In light of the financial industry’s diminished appetite for risk and more stringent lending regulations, real estate developers in Florida are facing significant obstacles in obtaining affordable capital. Even though lenders are requiring more collateral, they still may not be willing to lend. And, even if a loan is available, the interest rates can be so high that the project may not be financially practical.

Because of all of the obstacles with traditional project financing, developers are looking for lower interest rate alternatives that can turn a marginally profitable development into one that increases profitability. There are two Federal programs that provide the opportunity for low interest financing. They are the EB–5 funding program and the New Markets Tax Credit program.

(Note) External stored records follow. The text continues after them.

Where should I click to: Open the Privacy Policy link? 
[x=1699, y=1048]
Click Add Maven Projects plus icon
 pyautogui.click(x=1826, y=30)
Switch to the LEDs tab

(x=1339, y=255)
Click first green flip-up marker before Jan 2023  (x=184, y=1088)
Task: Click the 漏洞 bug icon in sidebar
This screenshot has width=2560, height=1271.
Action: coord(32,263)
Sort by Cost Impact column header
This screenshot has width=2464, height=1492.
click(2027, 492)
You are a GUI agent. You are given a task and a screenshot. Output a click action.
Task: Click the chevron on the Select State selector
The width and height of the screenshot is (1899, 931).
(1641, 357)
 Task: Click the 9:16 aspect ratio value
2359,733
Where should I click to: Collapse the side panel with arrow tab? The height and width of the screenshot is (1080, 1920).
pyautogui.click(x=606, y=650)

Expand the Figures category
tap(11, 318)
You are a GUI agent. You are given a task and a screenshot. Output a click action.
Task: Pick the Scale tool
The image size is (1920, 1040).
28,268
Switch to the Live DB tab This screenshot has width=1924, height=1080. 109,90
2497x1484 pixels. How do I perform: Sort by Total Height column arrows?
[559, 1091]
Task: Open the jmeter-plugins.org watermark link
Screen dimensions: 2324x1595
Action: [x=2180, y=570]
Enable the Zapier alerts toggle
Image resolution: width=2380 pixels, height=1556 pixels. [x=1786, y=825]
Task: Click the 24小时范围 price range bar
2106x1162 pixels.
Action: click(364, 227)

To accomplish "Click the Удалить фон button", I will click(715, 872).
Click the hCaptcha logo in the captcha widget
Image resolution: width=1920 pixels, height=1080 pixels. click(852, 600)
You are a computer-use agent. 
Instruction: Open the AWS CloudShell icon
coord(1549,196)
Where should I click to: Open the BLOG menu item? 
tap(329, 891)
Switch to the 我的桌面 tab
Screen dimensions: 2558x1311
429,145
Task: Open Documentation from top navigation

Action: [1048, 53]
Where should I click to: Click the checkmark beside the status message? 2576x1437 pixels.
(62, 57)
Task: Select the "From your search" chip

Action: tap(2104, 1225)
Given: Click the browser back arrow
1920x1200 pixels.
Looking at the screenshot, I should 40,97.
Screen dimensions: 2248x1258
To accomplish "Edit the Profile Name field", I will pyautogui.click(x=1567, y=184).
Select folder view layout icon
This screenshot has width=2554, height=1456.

The EB–5 program is designed to attract foreign individuals seeking permanent visas to lend money to a U.S. business that will create 10 new full-time jobs. The minimum amount a foreign person is required to lend is $1,000,000. This minimum is reduced to $500,000 if the business is located in a rural or high unemployment area (a “Targeted Employment Area”). The foreign individual can loan the funds directly to a US business, or use a Regional Center, which is a private enterprise eligible to accept EB–5 capital for economic development. The Regional Center assists the US business in qualifying for the EB-5 program and finds the foreign investors.

The EB-5 Regional Centers raise the capital and then arrange to loan the funds to developers (and other businesses) with below market borrowing costs and interest rates (ranging from 1% to 3%). Developers are under no pressure to produce high rates of return as the EB-5 investors are primarily concerned with obtaining green cards through the program than the returns on their investments. Loan terms are typically 4 to 5 years, the length of time it takes the immigrant investor to receive permanent residency, and are often payable interest only with all principal due at the end of the loan term.

The Federal New Markets Tax Credit (“NMTC”) program is also designed to provide a real estate developer with low interest financing, but uses income tax credits to attract capital instead of green cards for foreign individuals. In return for an investment in a business that creates jobs in low-income communities (“LIC”), the investor receives a tax credit equal to 39% of the investment, spread over seven years. A “Community Development Center” (“CDE”) raises capital from investors and then lends to developers of qualified real estate projects located in a LIC, such as retail developments, office buildings, and mixed use projects.

Since the 39% tax credit increases the rate of return for the investor, the tax credit enables a CDE to make below–market interest loans to developers for qualified projects. The low–interest loans cannot be paid for seven years, and are typically payable interest only with a balloon after seven years.

The EB–5 and New Markets Tax Credit programs are valuable funding tools for Florida developers, but you should seek professional assistance in meeting all of the technical requirements for qualification in either of these Federal programs.